The t_error() function is used to handle lexing errors that occur when illegal characters are detected. My question is: How can I use this function to get more specific information on errors? Like error type, in which rule or section the error appears, etc.
3 Answers
In general, there is only very limited information available to the t_error() function. As input, it receives a token object where the value has been set to the remaining input text. Analysis of that text is entirely up to you. You can use the t.lexer.skip(n) function to have the lexer skip ahead by a certain number of characters and that's about it.
There is no notion of an "error type" other than the fact that there is an input character that does not match the regular expression of any known token. Since the lexer is decoupled from the parser, there is no direct way to get any information about the state of the parsing engine or to find out what grammar rule is being parsed. Even if you could get the state (which would simply be the underlying state number of the LALR state machine), interpretation of it would likely be very difficult since the parser could be in the intermediate stages of matching dozens of possible grammar rules looking for reduce actions.

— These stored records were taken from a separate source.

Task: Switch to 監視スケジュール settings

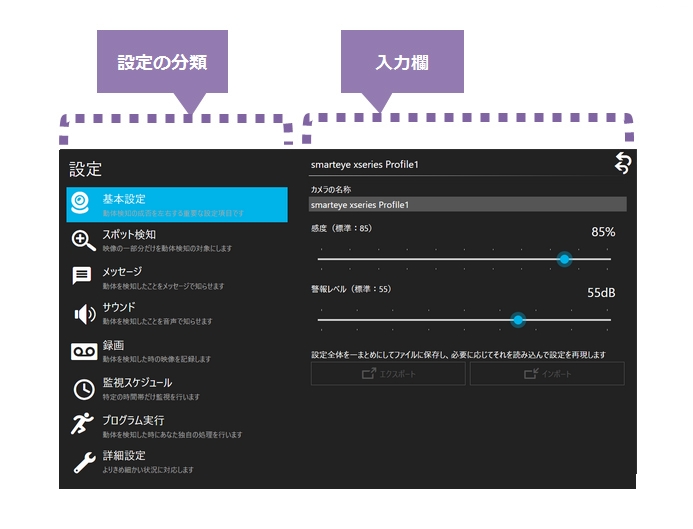Action: [x=137, y=383]
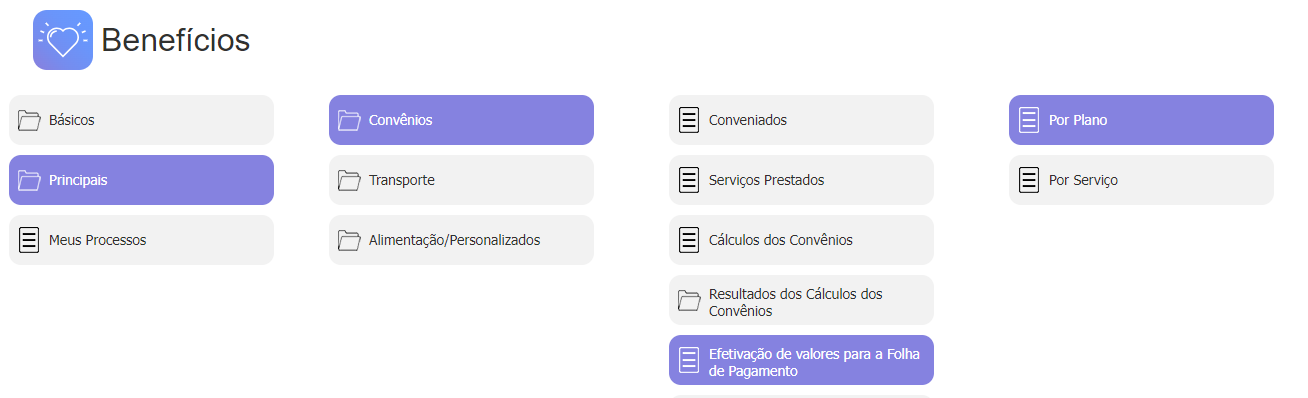Open Cálculos dos Convênios item
1308x398 pixels.
point(801,240)
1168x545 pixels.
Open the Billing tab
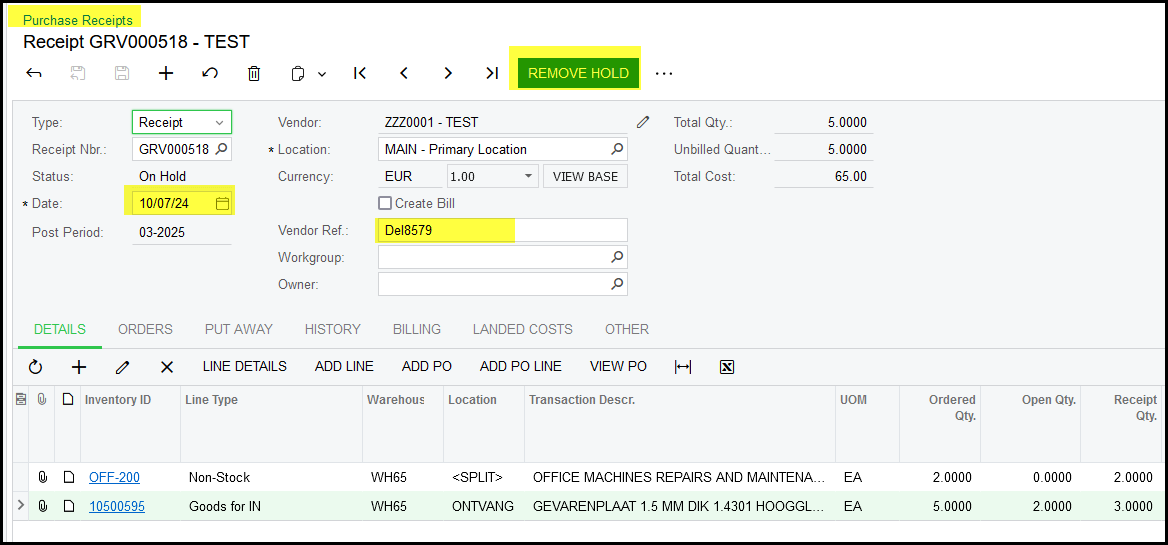click(x=416, y=329)
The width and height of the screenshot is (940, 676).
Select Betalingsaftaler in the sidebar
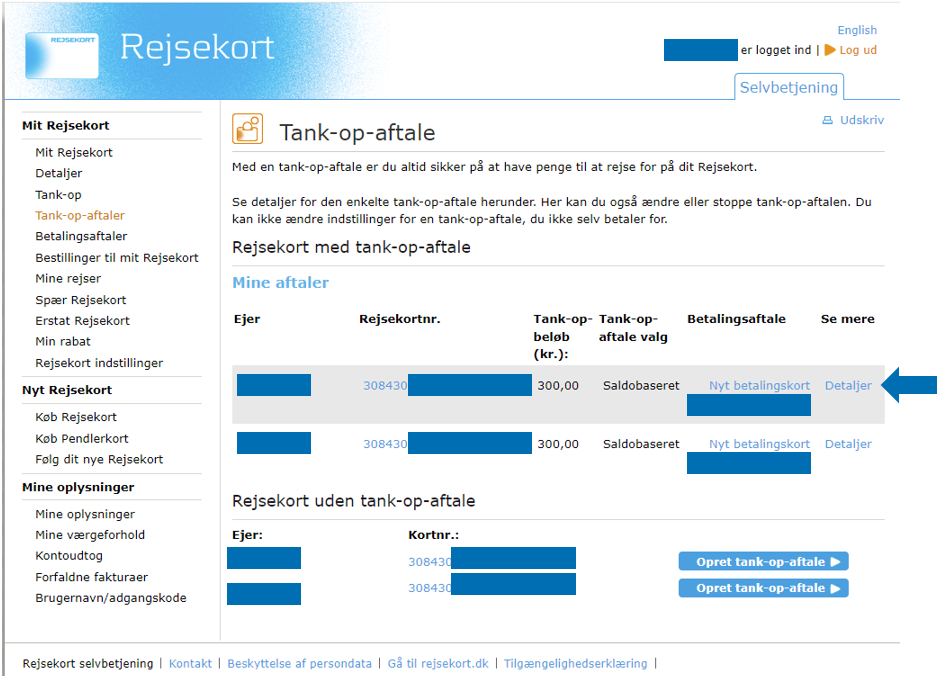[81, 236]
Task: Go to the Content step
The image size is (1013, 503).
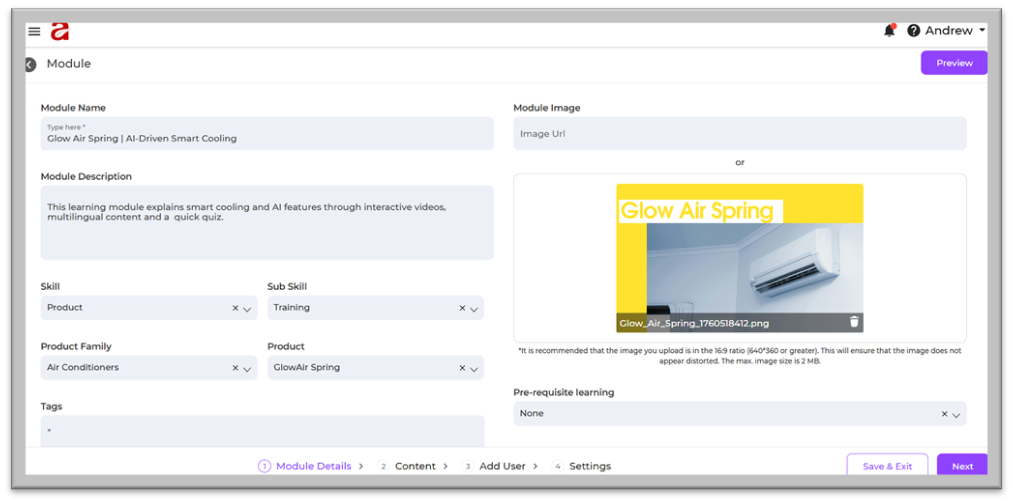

My advice is as follows: If you need additional information in the t_error() function, you should set up some kind of object that is shared between the lexer and parser components of your code. You should explicitly make different parts of your compiler update that object as needed (e.g., it could be updated in specific grammar rules).
Just as aside, there are usually very few courses of action for a bad token. Essentially, you're getting input text that doesn't any known part of the language alphabet (e.g., no known symbol). As such, there's not even any kind of token value you can give to the parser. Usually, the only course of action is to report the bad input, throw it out, and continue.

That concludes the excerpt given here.